I'd quit that class and either find someone else or just train him yourself. And find a dog or two he can play with if you're looking for socializing. The only classes I ever went to were for the purpose of socializing my Doberman and for agility because I didn't know squat about agility. If you want to compete, then later you might need some advice on the exact things you need to do. Maybe then you can find someone else. But I wouldn't use a trainer I couldn't work with...who would only accept one way of doing something.

The trainer I used when my Dobe and I were starting puppy agility several years ago and we took an obedience class for the fun of it was awesome. She was flexible and sweet to the dogs. She wasn't the very best trainer in the world but good enough and never harsh in any way shape or form. No pain, no scolding. And she had very nicely trained Aussies which she also bred. Anyhow, I had worked with my Dobe a lot already and Dobermans are all about working for you. He was about 4-5 months if I recall. So we had them all in a line to stay and we were to walk across the arena. Everyone else swept their hands with a flourish in front of their dogs and loudly said, "Stay." I just walked away...didn't tell him anything. He stayed beautifully because like I said, we had already worked a lot on this and that's Doberman's jobs...to do what you ask. (dream dogs to train) She said, "good job, but you didn't tell him to stay." (as if there were something wrong with that) haha. I just told her that he had already learned to stay wherever and however I left him if I walked off, leading with my right foot....by default, unless otherwise instructed. She just laughed and said, "show off!" So you see...she was flexible...didn't have to do everything her way. Just do it.
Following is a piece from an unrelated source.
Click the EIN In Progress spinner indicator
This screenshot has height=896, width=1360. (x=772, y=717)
Anyhow, my point is that I agree with Peggytheparti in that you sound knowledgeable enough to work with your dog just fine and not have some substandard trainer dictate to you how to treat your dog...at least for what you're trying to achieve at this time.


----------



## For Want of Poodle (Feb 25, 2019)

Well - here I was feeling embarrassed about late night whining... Thanks for telling me my concerns aren't completely baseless. 
PtP+ PB - thanks for the vote of confidence lol! And yes - PB, I think you're right. Flexibility is what i'm looking for... 

I just don't see how I can train reliability around other dogs without a training class.
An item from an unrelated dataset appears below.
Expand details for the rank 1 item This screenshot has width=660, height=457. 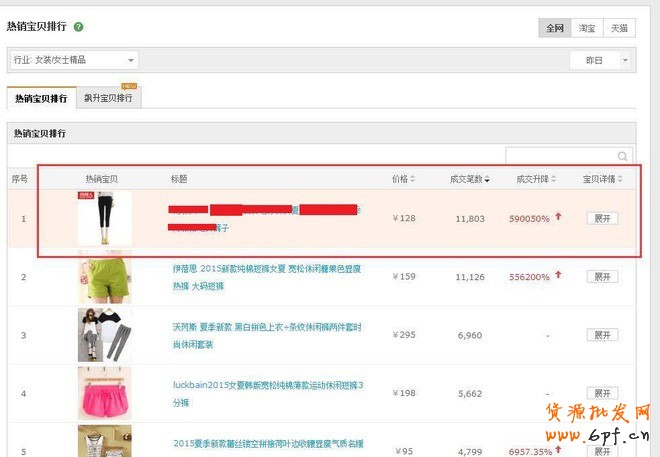point(602,218)
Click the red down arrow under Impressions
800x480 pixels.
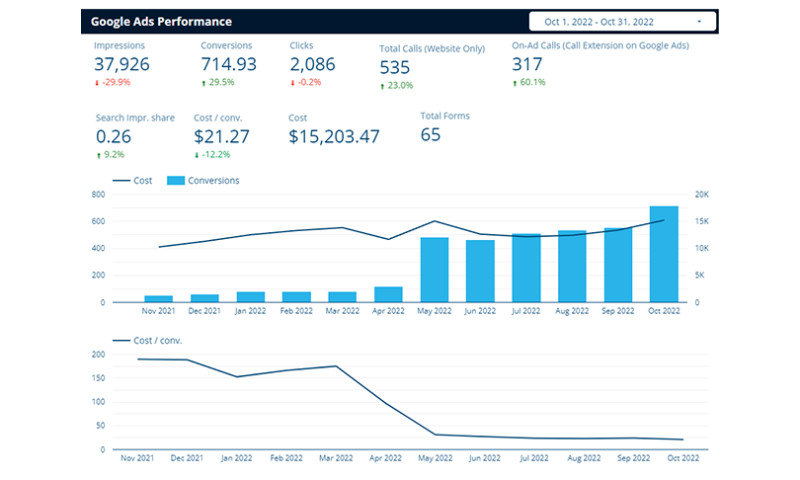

Re: other trainer options - I am quite jealous of you all, you all seem to have wonderful trainers locally!!! There are two major training schools (other than petsmart) in the area. They both practice "old fashioned" training (lots of collar pops/prong collars, no treats), based on their videos/flyers. The 2 local CKC clubs only does conformation classes. Other than that, there's a retriever and a schutzhund club within 45 min.

There is one semi-retired trainer here who I took one class with and quite liked, but she only offers one class a week that isn't during work hours. She's said I'm welcome to drop in to the class. It's at 8 am -11 am on the weekend and a 45 min drive away, and I take a weekly medication that knocks me out for pretty much all of the weekend. And then there's weather. Every time I decide to go (like this weekend), we end up with a huge snow storm/ice storm. She - maybe 15-20 years ago? trained some of the top ckc dogs in a bunch of dog sports, and since seems to have moved out of ckc events. One private class with her definitely improved my training skills and ability to watch what my body language is communicating to my dog.

The next set of classes doesn't start until mid -february, so I guess I have some time to think about it (and maybe see if I can drag myself to the 8 am class with the other trainer in the meantime). Assuming she really does only use pulling dogs into position as her only negative... it would be easy enough to teach Annie a new cue of gentle collar pressure = down.


----------



## Poodlebeguiled (May 27, 2013)

My dogs can pay attention to me around other dogs pretty well and they haven't been to classes except for Matisse when he was showing...he went to handling class, had to pay attention. But Maurice hasn't and he can watch me, come along and do fine with dogs around, although they're not perfect because I'm just not looking for that nowadays. But you have to do what you feel is best. I know I wouldn't let anyone tell me to force my dog by pulling his head down by his collar. That's punishing that simply is counter-productive. I'd tell that person, "no, I'm not going to do it that way." Actually, I wouldn't use that trainer, as I said. lol. I don't do classes anymore...just not into it. My dogs don't need anymore training unless it's something for fun or a little reviving of something. They are everything I want at this time in my life. Back in the day with my Dobe, I lived in a wilderness area and I drove through snow blizzards every Monday night to on training class that was an hour and 15 minutes away. And another place for something else 50 - 60 minutes away. I had to get him around other dogs as he didn't get enough of that at home. Socializing a Doberman is of paramount importance and loads of it. Where I live now, there are enough people and dogs around so they get ample socializing. Good luck to you. I hope something will work out for you.


----------



## For Want of Poodle (Feb 25, 2019)

Poodlebeguiled - I ... umm.... to put it mildly, I think as a behaviourist you probably have a _bit_ more training experience than I do ?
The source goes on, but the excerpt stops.